More recently, the network has collaborated with the Anderson Center at Cincinnati Children’s Hospital Medical Center to apply improvement science across all aspects of the network, including its research and registry activities. With major design and implementation support from the Anderson Center, the network will transform into a multisite Learning Network, which will provide a collaborative laboratory for developing and testing evidence-based interventions and accelerating the adoption of effective interventions to improve care and reduce disparities. This work will enhance the current registry to inform clinical decision-making and care delivery, identify variations in care, and facilitate comparative effectiveness research. The registry will generate regular reports showing trends and variations, which allow centers to learn from one another and target improvement activities. The network is also participating in a collaborative of condition-specific networks to share innovative strategies to address common issues, such as patient and family engagement and leadership involvement. With other networks such as Improve Care Now17 as models, this work will hasten research on ways to improve clinical outcomes and to spread the adoption of best practices.
Dissemination to Broader Audiences
A main goal of the network has been to share research and clinical advances to broader clinical and family audiences. This dissemination has taken place in several ways other than the research publications noted above. First, the network has developed several evidence-informed clinical practice guidelines, 2 of which are published in this supplement (with 3 previous guidelines published in the 2012 supplement).5,6,18 As new research data become available, we plan to develop new guidelines and revise and update existing guidelines. Second, the network has produced 20 toolkits addressing common challenges for families and providers, all of which are available for no-cost download at www.airpnetwork.org and www.autismspeaks.org. There have been >170 000 downloads of these toolkits as of May 2015. The network is currently surveying users about the value of the existing toolkits and the need for additional toolkits. Third, network members have carried out numerous training sessions for other clinicians and conferences for parents. Fourth, the network has had substantial presence at national research meetings, especially the International Meeting for Autism Research, the combined Pediatric Academic Societies meetings, the Society for Developmental and Behavioral Pediatrics, and the HRSA-sponsored CARES conference. Fifth, the network conducts a monthly “Advances in Autism Research and Care” webinar series covering a wide range of clinical topics, including reports on network research in progress or that has been recently completed.
Current and Future Network Trends
Overall, the network has substantially broadened the involvement of families in its research, improvement, and dissemination activities.
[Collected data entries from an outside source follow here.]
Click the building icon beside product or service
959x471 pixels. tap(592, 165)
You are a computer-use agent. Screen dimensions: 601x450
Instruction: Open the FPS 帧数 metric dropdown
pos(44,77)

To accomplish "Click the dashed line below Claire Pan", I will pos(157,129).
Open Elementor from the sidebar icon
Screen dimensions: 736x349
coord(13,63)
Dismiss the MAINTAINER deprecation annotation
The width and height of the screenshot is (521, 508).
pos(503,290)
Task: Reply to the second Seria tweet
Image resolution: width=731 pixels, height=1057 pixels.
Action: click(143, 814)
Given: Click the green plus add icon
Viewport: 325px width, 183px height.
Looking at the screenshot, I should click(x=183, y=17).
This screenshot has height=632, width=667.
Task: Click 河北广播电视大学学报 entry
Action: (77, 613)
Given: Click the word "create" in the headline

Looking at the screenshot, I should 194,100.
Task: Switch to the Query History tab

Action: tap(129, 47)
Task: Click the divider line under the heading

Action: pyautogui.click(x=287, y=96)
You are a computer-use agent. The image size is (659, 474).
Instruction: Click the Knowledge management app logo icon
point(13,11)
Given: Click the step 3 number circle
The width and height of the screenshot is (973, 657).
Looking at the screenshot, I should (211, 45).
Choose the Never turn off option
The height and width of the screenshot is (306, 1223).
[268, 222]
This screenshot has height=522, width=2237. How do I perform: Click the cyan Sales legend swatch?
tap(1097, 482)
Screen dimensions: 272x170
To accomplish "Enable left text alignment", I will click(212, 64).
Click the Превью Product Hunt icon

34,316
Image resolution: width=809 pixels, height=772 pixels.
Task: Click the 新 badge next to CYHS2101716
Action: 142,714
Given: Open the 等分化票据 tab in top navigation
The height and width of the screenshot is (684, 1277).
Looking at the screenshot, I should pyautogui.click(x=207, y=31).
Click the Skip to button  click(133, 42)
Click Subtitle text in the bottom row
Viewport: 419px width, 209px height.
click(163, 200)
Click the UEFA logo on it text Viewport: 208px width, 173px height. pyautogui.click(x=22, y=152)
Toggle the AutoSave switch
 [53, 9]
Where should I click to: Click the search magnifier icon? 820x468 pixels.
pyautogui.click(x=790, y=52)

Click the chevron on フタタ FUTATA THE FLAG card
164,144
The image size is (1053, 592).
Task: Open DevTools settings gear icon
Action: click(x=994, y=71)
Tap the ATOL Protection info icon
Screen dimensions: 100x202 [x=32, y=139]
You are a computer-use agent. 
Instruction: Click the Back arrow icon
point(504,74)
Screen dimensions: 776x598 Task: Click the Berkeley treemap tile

Given recent attention to disparities in access to care for children with ASD, both in early identification and in ongoing treatment, the network has developed new strategies to enhance access to care for high-risk communities. Over the past 3 years, network sites have explored new ways to interact with their surrounding primary care community. With the high prevalence of autism and related neurodevelopmental disorders, primary care providers have a major and central role in the provision of many health services for children with ASD and their families. Sites have identified ways to improve communication and feedback, defined shared responsibilities for aspects of care, and experimented with novel ways to include primary care providers in autism advances. One particularly innovative program has developed around the network site at the University of Missouri, in association with colleagues with Project Extension for Community Healthcare Outcomes (ECHO) in New Mexico.19 In this program, a multidisciplinary team of Missouri clinicians (developmental/behavioral pediatrician, psychologist, psychiatrist, nutritionist, and parent) use videoconferencing technology to train Missouri-based primary care providers in managing care of children with ASD. Sessions include didactic presentations and review of complex cases. This training enables primary care providers to gain enhanced skills in delivering clinical care to this population along with increased access to subspecialty consultation for complex cases. Programs like the ECHO autism efforts will help the spread of improved care for children with autism and related conditions to many underserved communities.
In summary, the AIR-P/ATN has made important contributions to improving the medical care of children and youth with ASD and has disseminated all of this work through numerous scientific presentations and publications. The network has had a significant impact on the conduct of intervention research on physical conditions associated with ASD, has provided mentorship to young investigators in the conduct of this research, has developed evidence for effective improvements in the delivery of care and the content of that care, and has disseminated this work through numerous scientific presentations and publications. Network investigators are identifying new priorities for research, and the network is poised to carry these activities to new levels with its transformation into a learning network.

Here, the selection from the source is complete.